Architecture Search of Dynamic Cells for Semantic Video Segmentation

arXiv:1904.02371v121 citations
Originality Incremental advance
AI Analysis

This work addresses the challenge of efficient and accurate semantic video segmentation for applications like autonomous driving, though it is incremental as it builds on existing methods by automating design.

The paper tackles the problem of achieving consistent semantic video segmentation by proposing a neural architecture search method to automatically design dynamic cells, eliminating the need for manually designed operations and expensive optical flow computation. The result is stable and accurate performance on benchmarks like CityScapes and CamVid, with the search taking only 2 GPU-days.

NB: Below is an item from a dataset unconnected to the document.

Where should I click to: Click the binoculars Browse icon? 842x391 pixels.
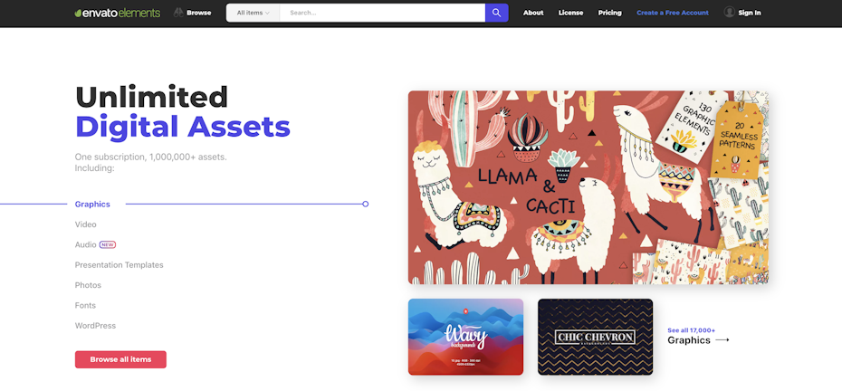(x=179, y=13)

In semantic video segmentation the goal is to acquire consistent dense semantic labelling across image frames. To this end, recent approaches have been reliant on manually arranged operations applied on top of static semantic segmentation networks - with the most prominent building block being the optical flow able to provide information about scene dynamics. Related to that is the line of research concerned with speeding up static networks by approximating expensive parts of them with cheaper alternatives, while propagating information from previous frames. In this work we attempt to come up with generalisation of those methods, and instead of manually designing contextual blocks that connect per-frame outputs, we propose a neural architecture search solution, where the choice of operations together with their sequential arrangement are being predicted by a separate neural network. We showcase that such generalisation leads to stable and accurate results across common benchmarks, such as CityScapes and CamVid datasets. Importantly, the proposed methodology takes only 2 GPU-days, finds high-performing cells and does not rely on the expensive optical flow computation.